The available analyses show U.S. tariff (customs duty) receipts jumping sharply in 2024–2025, with widely reported figures of roughly $77 billion in FY2024 and about $195 billion in FY2025; earlier years show much lower totals (for example, $41 billion in 2018 and $71 billion in 2019). These headline numbers reflect a combination of new tariff measures, higher import values, and dispute-driven enforcement, but estimates differ across data series and several sources warn the FY2025 totals remain legally and statistically unsettled [1] [2] [3].

1. Bold claims on revenue spikes — what sources say and how they diverge

Multiple sources assert a pronounced surge in customs duties in 2025, with one reporting $195 billion collected in FY2025 and framing this as roughly a 150% increase over FY2024’s $77 billion [1]. Other contemporaneous reporting documents record-pace gross collections topping $100 billion for the first time in a fiscal year and gross nine-month tallies of about $113.3 billion [3]. A separate narrative describes tariff receipts since January 2025 reaching $122 billion by mid‑year, emphasizing that those mid‑year totals represent only a portion of annual flows and are sensitive to timing of payments and exemptions [4]. These differing snapshots reflect variation in measurement windows (full fiscal year vs. calendar or partial-year totals) and the difference between gross and net accounting of customs duties.

2. Historical five‑year view — numbers you can compare

Putting recent spikes in context, one compilation shows a trajectory from pre‑2018 levels (for example $41 billion in 2018) through gradual increases and then sharp rises: $71 billion in 2019, $108 billion in 2022, and the jump to $195 billion in 2025 [2]. Another authoritative source supplies downloadable annual tariff tables spanning 1997–2025, enabling precise year‑by‑year tallies for 2021–2025 if analysts extract the datasets [5]. A Federal Reserve Economic Data series reports a seasonally adjusted annual rate of ~$267.7 billion for customs duties as of Q2 2025, a different statistical presentation that signals how seasonal adjustment and annualization can amplify perceived levels compared with raw fiscal‑year totals [6]. These multiple formats explain why secondary summaries can report disparate headline totals for the same period.

3. Why figures differ — timing, gross vs. net, legal risks and classification

The reported variance stems from at least three technical reasons: first, timing mismatches between calendar‑year, fiscal‑year, and partial‑year tallies create divergent snapshots [4] [3]. Second, sources distinguish gross customs receipts from net collections after refunds, credits, and other adjustments; some reports cite gross receipts above $100 billion while net accounting is slightly lower [3]. Third, the legal environment creates acute uncertainty: litigation over tariff authority could force refunds on tens of billions, and one source specifically warns that a court ruling against the current tariff structure might require roughly $90 billion in reimbursements and materially reduce future flows [1]. These technical and legal factors mean reported “revenue” is not a fixed, uncontested figure.

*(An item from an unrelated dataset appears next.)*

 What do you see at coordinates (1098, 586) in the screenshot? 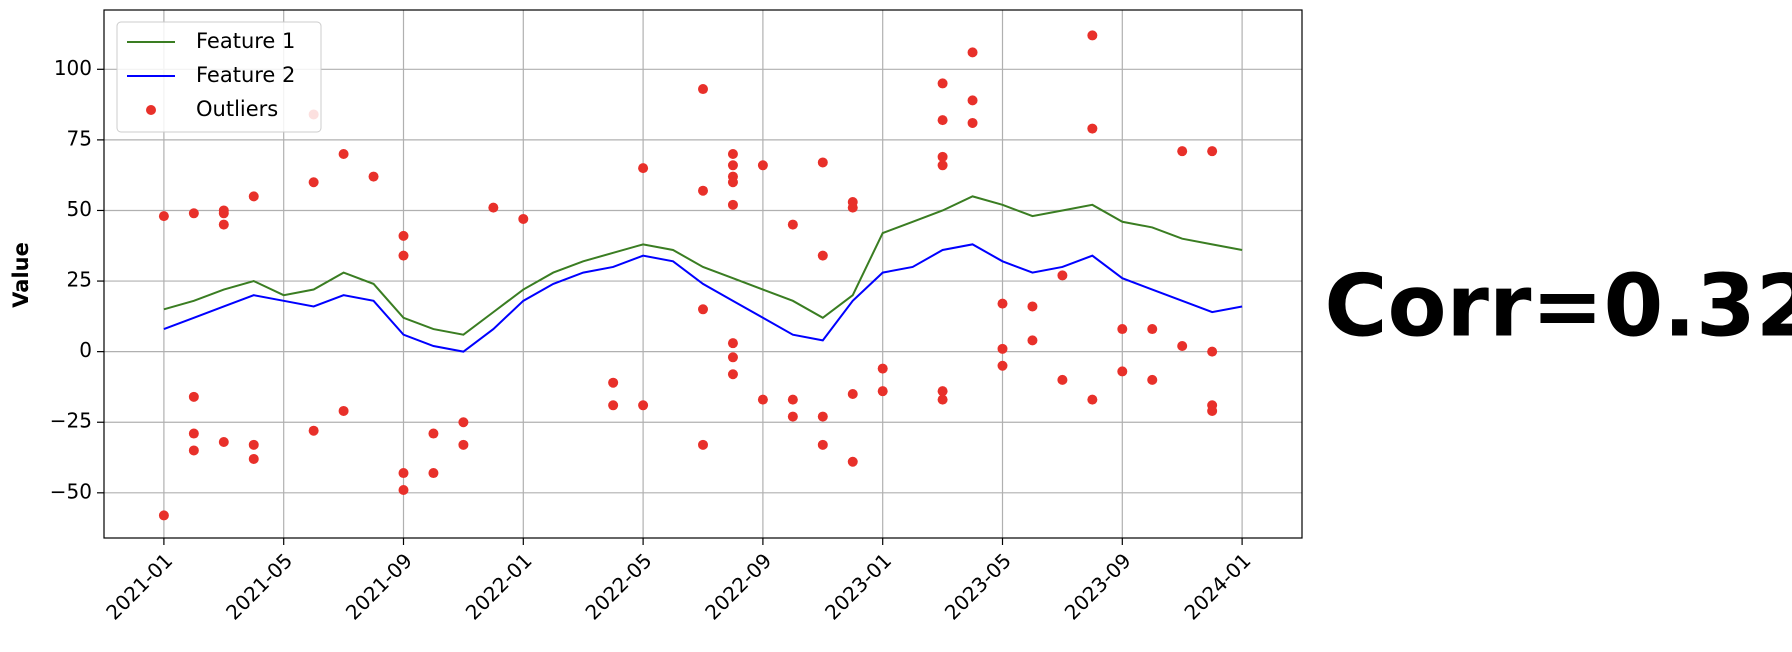
I see `x-tick-label: 2023-09` at bounding box center [1098, 586].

4. Multiple perspectives — fiscal tool, protection, or political talking point?

Analysts and agencies frame the surge differently: Treasury and some media emphasize the receipts as a growing non‑income revenue stream, noting tariffs could become the fourth‑largest revenue source and represent around 2–5 percent of federal revenue in 2025 depending on the metric [3] [4]. Independent think tanks and reporting stress that tariffs are also protectionist levers with distributional effects and that higher headline revenue masks delayed passthrough to consumers and business inventory timing [7] [4]. Political stakeholders use the numbers selectively: proponents tout expanded receipts and leverage, while opponents underscore the risk of retaliation, economic disruption, and reversible court outcomes [1] [2]. Each framing carries a clear agenda—either fiscal benefit or economic and legal caution—which readers should weigh against the raw data.

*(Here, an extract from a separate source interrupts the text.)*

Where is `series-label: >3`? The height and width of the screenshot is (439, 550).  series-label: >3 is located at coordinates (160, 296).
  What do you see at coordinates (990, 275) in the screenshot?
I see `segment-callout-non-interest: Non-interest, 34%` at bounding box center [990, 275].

5. Bottom line for the last five years and what to watch next

For quick reference, the clearest cross‑source picture is of modest tariff receipts through 2019, rising through 2022, and a substantial jump into 2024–2025 with $77 billion in FY2024 and about $195 billion in FY2025 commonly cited; mid‑2025 partial tallies range from $113 billion to $122 billion depending on the window and accounting method [1] [3] [4] [2]. Watch three developments that will firm up the final five‑year accounting: the Supreme Court and litigation outcomes that may trigger large refunds, the Treasury and Census Bureau’s finalized annual customs duty tables, and quarterly BEA/FRED revisions that reconcile seasonally adjusted annual rates with fiscal totals [1] [6] [5]. These items will determine whether 2025 remains an outlier or signals a durable re‑ranking of tariff revenue in the federal receipts mix.